Court Opinion

ID: 9732980
Source: CourtListenerOpinion
Date Created: 2023-08-26 16:48:14.760926+00
Date Added: 2024-06-11T18:26:36.846211
License: Public Domain

SUE WALKER, Justice,
concurring and dissenting.
I concur with the majority’s disposition of appellant’s first two issues and with its holding that the trial court erred by including unpleaded enhancement paragraphs in its charge on punishment. I dissent, however, because I cannot agree that this error was harmless.

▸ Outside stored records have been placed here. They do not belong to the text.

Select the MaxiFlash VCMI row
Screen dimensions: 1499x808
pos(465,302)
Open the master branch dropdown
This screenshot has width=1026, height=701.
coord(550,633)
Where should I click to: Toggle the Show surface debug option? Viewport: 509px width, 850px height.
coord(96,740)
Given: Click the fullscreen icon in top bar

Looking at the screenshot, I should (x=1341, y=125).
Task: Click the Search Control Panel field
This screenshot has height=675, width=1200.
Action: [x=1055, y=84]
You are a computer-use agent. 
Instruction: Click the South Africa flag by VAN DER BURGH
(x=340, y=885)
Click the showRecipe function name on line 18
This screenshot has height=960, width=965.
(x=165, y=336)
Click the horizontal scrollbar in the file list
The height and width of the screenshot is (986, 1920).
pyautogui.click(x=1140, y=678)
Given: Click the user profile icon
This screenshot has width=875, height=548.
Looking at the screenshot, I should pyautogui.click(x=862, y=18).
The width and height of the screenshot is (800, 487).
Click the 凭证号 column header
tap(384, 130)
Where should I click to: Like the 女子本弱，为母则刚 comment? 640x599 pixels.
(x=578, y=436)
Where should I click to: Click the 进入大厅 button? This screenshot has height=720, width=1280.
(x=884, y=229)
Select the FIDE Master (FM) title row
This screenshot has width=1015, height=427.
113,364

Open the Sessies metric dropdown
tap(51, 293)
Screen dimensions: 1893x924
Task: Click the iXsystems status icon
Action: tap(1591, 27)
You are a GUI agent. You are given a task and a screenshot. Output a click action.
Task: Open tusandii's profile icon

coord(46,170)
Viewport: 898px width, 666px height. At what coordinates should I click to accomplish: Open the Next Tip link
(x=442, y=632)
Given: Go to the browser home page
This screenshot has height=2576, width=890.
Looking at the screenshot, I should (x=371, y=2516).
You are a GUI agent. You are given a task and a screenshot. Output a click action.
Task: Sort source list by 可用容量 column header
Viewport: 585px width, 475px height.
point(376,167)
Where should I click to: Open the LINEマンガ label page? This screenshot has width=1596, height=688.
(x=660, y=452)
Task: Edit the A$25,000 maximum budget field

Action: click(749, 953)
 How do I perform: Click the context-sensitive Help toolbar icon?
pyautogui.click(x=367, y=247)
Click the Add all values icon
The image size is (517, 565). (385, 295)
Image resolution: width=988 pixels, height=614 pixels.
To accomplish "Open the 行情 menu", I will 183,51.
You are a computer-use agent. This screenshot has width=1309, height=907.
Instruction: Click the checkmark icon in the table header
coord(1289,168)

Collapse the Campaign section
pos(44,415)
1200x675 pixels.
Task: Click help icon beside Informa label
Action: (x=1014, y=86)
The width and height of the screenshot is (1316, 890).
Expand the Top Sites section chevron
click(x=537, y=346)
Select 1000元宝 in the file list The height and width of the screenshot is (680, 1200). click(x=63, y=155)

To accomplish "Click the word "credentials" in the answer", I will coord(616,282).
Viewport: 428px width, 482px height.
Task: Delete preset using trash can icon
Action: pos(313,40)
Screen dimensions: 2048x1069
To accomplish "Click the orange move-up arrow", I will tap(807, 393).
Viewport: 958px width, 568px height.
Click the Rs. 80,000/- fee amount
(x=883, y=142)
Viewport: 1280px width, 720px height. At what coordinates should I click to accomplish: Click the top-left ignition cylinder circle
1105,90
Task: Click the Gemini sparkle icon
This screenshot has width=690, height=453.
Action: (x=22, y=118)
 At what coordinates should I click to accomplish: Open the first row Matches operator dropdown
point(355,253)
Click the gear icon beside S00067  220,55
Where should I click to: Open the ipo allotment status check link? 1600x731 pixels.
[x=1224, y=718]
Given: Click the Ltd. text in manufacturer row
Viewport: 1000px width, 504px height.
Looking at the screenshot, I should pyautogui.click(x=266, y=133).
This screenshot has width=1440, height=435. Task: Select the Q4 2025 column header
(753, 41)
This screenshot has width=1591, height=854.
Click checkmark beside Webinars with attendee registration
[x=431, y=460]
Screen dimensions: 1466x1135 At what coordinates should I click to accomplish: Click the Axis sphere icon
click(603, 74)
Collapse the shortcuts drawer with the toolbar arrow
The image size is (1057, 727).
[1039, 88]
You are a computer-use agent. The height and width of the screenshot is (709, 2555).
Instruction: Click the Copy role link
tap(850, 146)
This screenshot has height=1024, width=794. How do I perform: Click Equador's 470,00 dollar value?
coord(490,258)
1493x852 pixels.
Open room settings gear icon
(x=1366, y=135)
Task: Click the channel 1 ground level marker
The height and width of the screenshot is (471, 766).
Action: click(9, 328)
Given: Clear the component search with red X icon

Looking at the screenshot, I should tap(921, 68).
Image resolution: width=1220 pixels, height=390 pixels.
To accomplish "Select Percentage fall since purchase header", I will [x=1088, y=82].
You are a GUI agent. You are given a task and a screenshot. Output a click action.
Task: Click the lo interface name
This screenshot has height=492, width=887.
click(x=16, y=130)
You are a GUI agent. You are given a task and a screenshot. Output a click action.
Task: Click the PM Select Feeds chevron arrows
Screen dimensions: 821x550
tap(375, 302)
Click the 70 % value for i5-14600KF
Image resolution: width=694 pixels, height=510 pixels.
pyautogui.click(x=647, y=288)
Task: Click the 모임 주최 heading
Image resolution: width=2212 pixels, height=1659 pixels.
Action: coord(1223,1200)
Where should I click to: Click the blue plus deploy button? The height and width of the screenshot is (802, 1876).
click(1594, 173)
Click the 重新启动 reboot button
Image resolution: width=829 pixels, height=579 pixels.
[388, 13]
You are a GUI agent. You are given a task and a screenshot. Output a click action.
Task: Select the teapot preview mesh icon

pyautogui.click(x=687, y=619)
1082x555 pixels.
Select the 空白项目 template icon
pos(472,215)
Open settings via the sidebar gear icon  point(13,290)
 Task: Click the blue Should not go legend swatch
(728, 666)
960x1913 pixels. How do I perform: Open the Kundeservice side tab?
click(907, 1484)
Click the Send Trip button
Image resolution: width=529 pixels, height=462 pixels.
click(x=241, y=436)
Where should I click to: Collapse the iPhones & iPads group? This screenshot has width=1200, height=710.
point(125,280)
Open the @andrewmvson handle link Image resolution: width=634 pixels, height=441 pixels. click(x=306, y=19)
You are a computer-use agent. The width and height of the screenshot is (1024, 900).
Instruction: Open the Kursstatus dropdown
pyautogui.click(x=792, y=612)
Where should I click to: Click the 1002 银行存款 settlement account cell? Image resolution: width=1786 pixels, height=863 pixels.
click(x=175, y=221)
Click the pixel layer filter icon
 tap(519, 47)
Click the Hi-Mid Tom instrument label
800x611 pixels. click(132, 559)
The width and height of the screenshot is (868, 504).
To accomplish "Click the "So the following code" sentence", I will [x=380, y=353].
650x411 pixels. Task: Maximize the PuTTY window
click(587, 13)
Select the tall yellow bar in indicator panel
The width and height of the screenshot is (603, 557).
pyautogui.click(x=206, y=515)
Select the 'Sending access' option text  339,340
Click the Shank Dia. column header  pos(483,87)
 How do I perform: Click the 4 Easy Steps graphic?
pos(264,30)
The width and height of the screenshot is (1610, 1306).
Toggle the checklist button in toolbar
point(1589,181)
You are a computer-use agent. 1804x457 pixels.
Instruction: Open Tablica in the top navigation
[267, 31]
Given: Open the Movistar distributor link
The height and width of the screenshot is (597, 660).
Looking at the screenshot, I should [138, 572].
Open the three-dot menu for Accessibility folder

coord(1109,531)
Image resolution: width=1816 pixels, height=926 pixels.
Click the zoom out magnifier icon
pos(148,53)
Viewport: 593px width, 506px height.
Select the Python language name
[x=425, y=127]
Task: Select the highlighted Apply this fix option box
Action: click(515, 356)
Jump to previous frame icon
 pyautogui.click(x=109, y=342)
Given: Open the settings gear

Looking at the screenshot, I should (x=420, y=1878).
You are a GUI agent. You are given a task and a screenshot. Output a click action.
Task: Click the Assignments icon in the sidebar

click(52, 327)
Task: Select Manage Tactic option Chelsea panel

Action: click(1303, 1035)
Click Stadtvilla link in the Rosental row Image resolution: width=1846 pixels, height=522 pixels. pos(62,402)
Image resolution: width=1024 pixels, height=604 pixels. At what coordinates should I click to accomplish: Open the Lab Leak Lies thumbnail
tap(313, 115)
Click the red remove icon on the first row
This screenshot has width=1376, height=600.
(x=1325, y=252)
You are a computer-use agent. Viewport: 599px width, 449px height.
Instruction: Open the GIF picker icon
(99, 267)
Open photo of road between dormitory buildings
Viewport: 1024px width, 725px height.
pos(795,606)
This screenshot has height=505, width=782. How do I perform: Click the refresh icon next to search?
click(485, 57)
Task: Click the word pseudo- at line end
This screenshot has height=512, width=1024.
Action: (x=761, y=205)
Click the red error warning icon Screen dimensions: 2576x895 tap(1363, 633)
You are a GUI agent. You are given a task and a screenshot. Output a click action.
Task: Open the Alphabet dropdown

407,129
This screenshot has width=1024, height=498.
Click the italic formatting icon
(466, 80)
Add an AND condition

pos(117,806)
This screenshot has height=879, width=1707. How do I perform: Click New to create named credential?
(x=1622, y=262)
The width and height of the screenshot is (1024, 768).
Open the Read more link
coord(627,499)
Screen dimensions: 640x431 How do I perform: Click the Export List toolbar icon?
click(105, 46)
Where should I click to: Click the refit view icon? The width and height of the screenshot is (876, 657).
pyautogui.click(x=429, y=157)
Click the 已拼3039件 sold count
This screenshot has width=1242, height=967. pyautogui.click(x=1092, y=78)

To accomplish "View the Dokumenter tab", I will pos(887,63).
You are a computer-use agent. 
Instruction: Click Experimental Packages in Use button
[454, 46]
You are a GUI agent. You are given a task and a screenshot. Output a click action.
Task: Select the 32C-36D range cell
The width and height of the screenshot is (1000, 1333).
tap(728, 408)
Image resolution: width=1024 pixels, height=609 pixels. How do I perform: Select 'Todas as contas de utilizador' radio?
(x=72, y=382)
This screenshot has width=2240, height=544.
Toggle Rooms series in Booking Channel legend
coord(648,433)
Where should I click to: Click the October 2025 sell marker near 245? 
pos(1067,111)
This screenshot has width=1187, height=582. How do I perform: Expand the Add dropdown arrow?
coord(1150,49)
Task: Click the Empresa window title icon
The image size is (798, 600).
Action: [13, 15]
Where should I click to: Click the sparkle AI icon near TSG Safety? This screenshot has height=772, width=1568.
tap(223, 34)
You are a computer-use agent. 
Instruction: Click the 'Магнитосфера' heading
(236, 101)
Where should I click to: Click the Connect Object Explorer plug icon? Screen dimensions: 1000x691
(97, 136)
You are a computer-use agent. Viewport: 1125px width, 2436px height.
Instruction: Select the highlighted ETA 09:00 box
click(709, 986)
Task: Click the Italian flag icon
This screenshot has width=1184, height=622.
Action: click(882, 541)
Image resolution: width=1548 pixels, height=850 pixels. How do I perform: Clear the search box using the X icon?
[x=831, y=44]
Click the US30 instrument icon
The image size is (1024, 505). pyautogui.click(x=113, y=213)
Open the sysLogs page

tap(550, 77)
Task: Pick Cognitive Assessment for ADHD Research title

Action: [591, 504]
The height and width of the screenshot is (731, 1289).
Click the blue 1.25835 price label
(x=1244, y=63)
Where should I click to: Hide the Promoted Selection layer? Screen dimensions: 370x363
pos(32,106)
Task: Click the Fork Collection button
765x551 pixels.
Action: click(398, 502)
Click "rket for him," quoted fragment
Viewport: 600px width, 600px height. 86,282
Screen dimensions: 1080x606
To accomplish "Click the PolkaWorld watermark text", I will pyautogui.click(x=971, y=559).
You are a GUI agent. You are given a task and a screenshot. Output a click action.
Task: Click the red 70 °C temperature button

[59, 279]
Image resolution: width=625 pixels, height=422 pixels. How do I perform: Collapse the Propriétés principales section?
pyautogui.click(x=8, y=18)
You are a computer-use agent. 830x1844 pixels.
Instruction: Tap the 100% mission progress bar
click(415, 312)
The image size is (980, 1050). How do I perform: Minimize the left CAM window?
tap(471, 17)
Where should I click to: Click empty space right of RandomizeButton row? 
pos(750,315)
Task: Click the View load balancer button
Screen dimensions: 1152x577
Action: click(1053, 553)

Inclusion of the unpleaded enhancement allegations in the court’s charge changed appellant’s possible punishment range from between two and ten years’ confinement to between twenty-five and ninety-nine years’ confinement. See Tex Penal Code Ann. §§ 12.34, 12.42(d) (Vernon 1994 & Supp.2002). The jury assessed the minimum punishment available under the court’s erroneous charge: twenty-five years’ confinement. Additionally, the record reflects that the jury sent out a note during deliberations on appellant’s punishment stating:
We’ll agree the defendant was convicted of the three prior felony offenses. Is verdict form, [No. 1] the only one we can use[?] Can we sentence the defendant to less than 25 years on Verdict Form No. 1 ... or can[f]should we use another form? [Emphasis added.]
Thus, the record before us clearly reflects that the jury wanted to sentence appellant to less than twenty-five years’ confinement but, based on the inclusion of the unplead-ed enhancement allegations in the court’s punishment phase charge, was deprived of that option.
Appellant’s counsel timely objected to the charge error, i.e., the inclusion of the unpleaded enhancement allegations in the court’s punishment charge. Thus, under the Almanza harm analysis, reversal is required if appellant suffered “some” harm from the error. Almanza v. State, 686 S.W.2d 157, 171 (Tex.Crim.App.1985) (op. on reh’g). Because the record before us *398establishes that the jury gave appellant the minimum punishment and desired to use a different verdict form to give him an even lesser punishment, I cannot agree with the majority’s conclusion that appellant was not harmed by the charge error. Accordingly, I would remand this case for a new punishment hearing.